Google+ Launches Pages, Opens Floodgates For Brands (And Everything Else)

Google+ is taking another major step needed toward becoming a full-fledged Facebook rival: it’s launching Google+ Pages, which allow brands, products, companies, businesses, places, groups, and everyone else to establish a presence on the service. The product is a lot like Facebook Pages, but there’s one major difference: Google is baking some elements of Google+ Pages deep into its bread-and-butter search product.

It’s been a rocky road getting here. As you may recall, when Google+ first launched, Google asked brands and publishers not to create pages for their own sites, promising that there would be an official solution coming shortly. Not everyone heeded Google’s request (and, in hindsight, TechCrunch shouldn’t have either), but rather than apply its own rules, Google started making exceptions. A lot of people got upset, a new TechCrunch employee was spawned (and unceremoniously banned), and Google SVP Vic Gundotra later went on to say that the ordeal “was probably a mistake“.

Anyway. Now Google+ Pages are officially launching, and it’s good news all around.

I haven’t gotten to use the new Pages feature yet, but Bradley Horowitz, VP of Product and one of heads of the Google+ project, walked me through a set of slides outlining how they’re created  and how users will engage with them.

The first thing Horowitz did was to rattle off some stats: the service launched a little over 100 days ago, now has 40 million users and 3.4 billion photos uploaded, and has launched over one hundred new features. Not a bad start. Onto the Pages.

If you’ve established a personal Google+ profile before, then the features offered through a Page will be familiar. You can place people into Circles, which lets you share content with specific sets of users. You can launch video hangouts, which lets you have face-to-face conversations with your followers. And the Pages work through the site’s mobile app.
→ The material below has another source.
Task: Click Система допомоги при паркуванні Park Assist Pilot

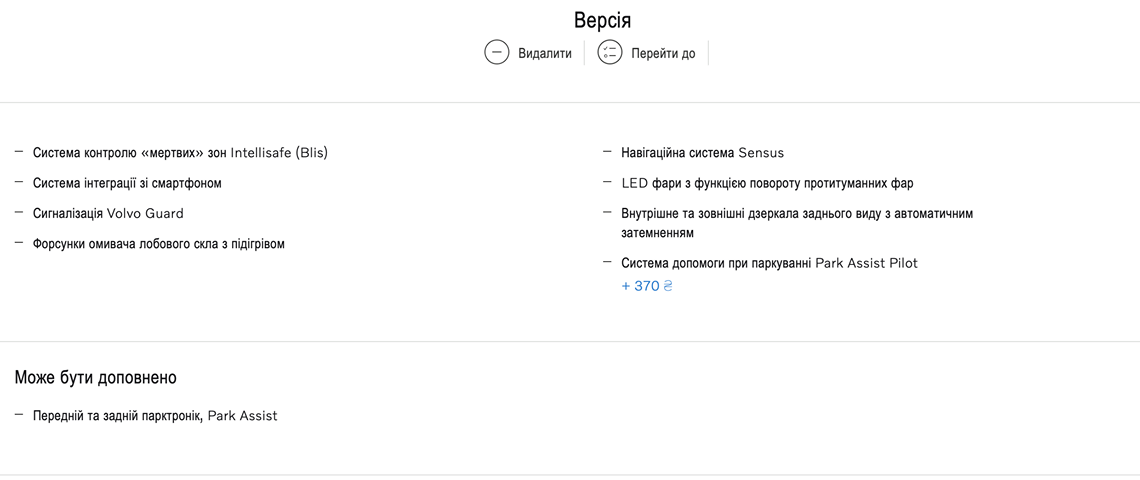Action: 769,263
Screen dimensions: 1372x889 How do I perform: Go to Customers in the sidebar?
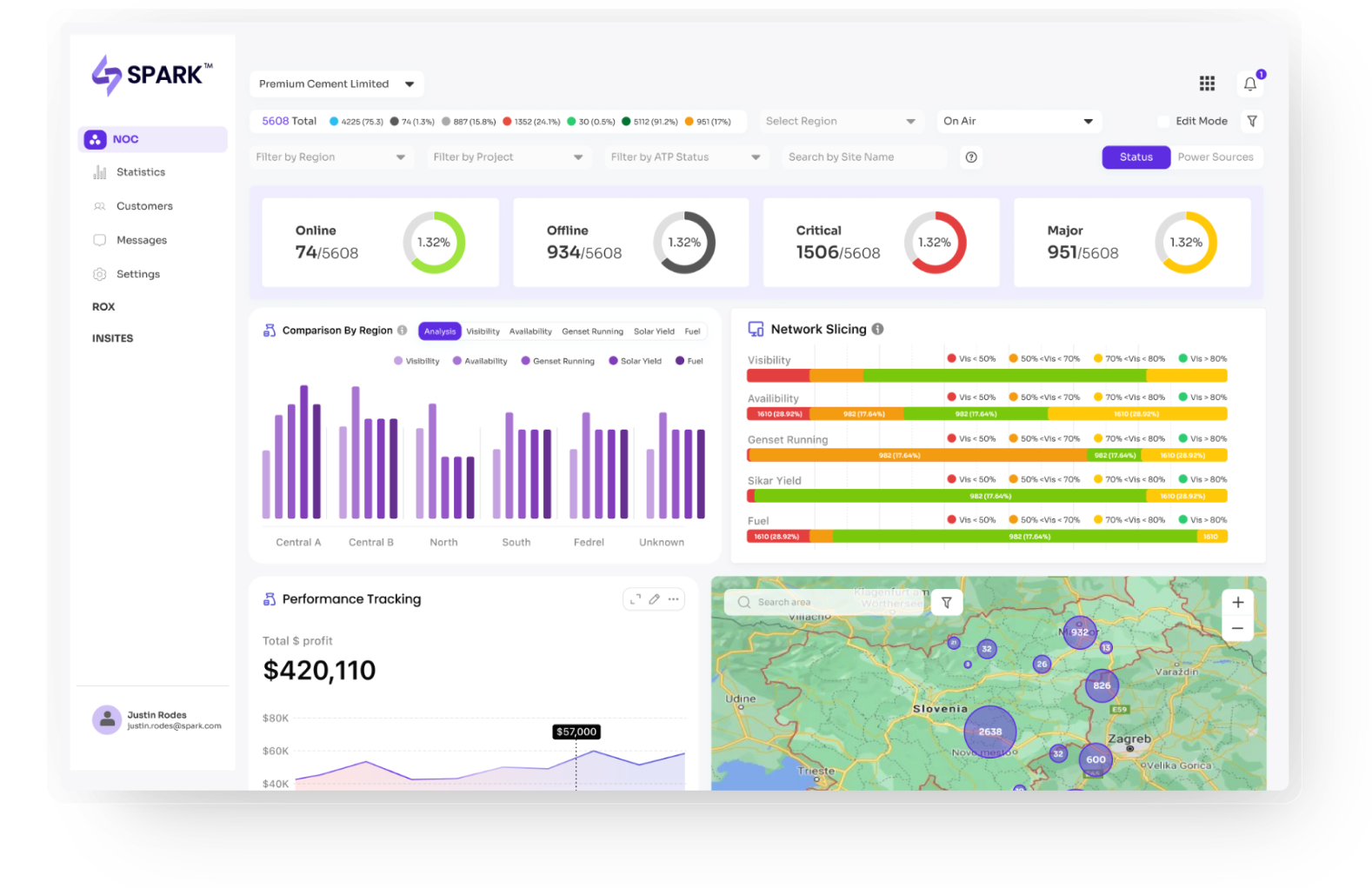click(x=144, y=206)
But Google has made some key tweaks. The first is that a Page cannot add someone to a circle until that user has already added the page to one of their circles. In other words, a Page can’t start sending you messages until you’ve elected to add them to one of your circles. Another key change: the content on a Page defaults to public (as opposed to ‘My Circles’ for personal profiles) and Pages can’t share with extended circles.

And then there’s the feature that leads to my biggest gripe: Pages have both a +1 button and an ‘Add to Circles’ button. The latter is what permits the Page to start sending you updates. And the +1 button? It does essentially nothing, at least as far as users are concerned.

Yes, your +1 recommendation might show up in a friend’s search query at some point, but that’s not exactly a strong incentive. So what’s the point? Horowitz acknowledges that the +1 button is still a bit opaque, but says “we’re not done with the full realization with what happens” when users click on it, and that we can expect some big things coming soon. He adds that the +1 buttons embedded on a your homepage and your Google+ Page are linked (in other words, if you +1 TechCrunch.com, that’s the same as +1’ing our TechCrunch Google+ Page).

I still think the choice between two buttons is going to confuse the heck out of users, though.

And, finally, there’s the integration with search, which was foreshadowed several weeks ago. For many years, Google Search allowed users to create advanced queries using the ‘+’ operator, which allows you to find results that include an exact term. Then, much to the chagrin to many advanced users, Google announced that it was deprecating the feature.

Today, we find out why: when a user goes to Google and types in ‘+TechCrunch’, they’re asked if they’d like to add TechCrunch to one of their Google+ circles. If they say yes, then this behavior becomes automatic: I could type in +Harry Potter + Android and immediately start following the Pages for both of those pages, assuming they existed. Of course, this behavior isn’t exactly natural. But Horowitz points out that brands could start advertising it — it’s not hard to imagine a trailer closing with ‘+MovieTitle’, the same way they do with the ‘Like us on Facebook’ badges.

Google is describing this feature as Direct Connect to the brands it’s working with. If you want to set it up, you need to create your Google+ Page, then add a snippet of code to the associated official website of your brand (or publisher, or whatever). Once Google’s crawlers ‘see’ this code, which may take a while, the connection will be verified and users will be able to use the ‘+’ feature in Google search.

Update: Apparently only some users can create Google Pages for the time being — you can see if your account is enabled right here.